Acoustic scene classification using convolutional neural network and multiple-width frequency-delta data augmentation

In recent years, neural network approaches have shown superior performance to conventional hand-made features in numerous application areas. In particular, convolutional neural networks (ConvNets) exploit spatially local correlations across input data to improve the performance of audio processing tasks, such as speech recognition, musical chord recognition, and onset detection. Here we apply ConvNet to acoustic scene classification, and show that the error rate can be further decreased by using delta features in the frequency domain.
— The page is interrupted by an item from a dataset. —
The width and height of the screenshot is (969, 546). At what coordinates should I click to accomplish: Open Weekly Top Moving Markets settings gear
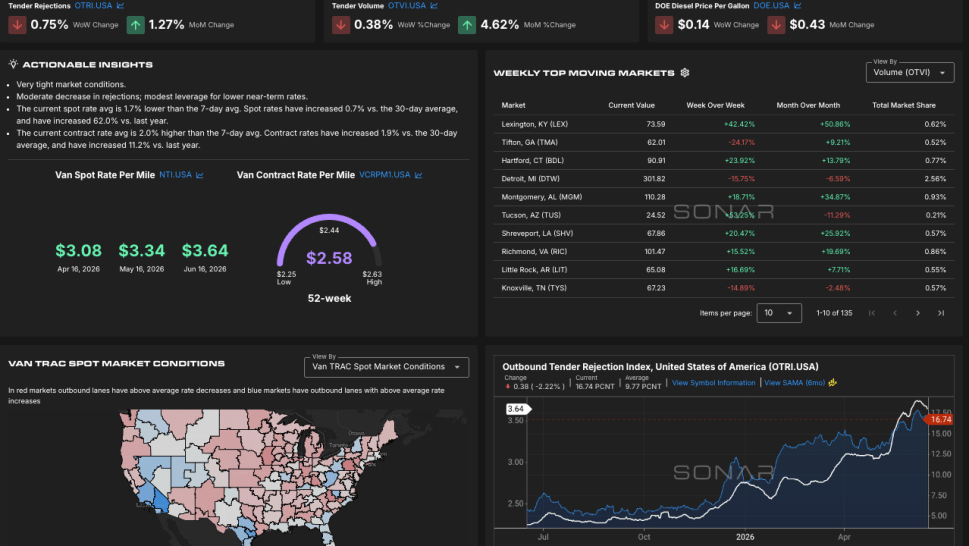[x=685, y=73]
We propose a multiple-width frequency-delta (MWFD) data augmentation method that uses static mel-spectrogram and frequency-delta features as individual input examples. In addition, we describe a ConvNet output aggregation method designed for MWFD augmentation, folded mean aggregation, which combines output probabilities of static and MWFD features from the same analysis window using multiplication first, rather than taking an average of all output probabilities. We describe calculation results using the DCASE 2016 challenge dataset, which shows that ConvNet outperforms both of the baseline system with hand-crafted features and a deep neural network approach by around 7%. The performance was further improved (by 5.7%) using the MWFD augmentation together with folded mean aggregation. The system exhibited a classification accuracy of 0.831 when classifying 15 acoustic scenes.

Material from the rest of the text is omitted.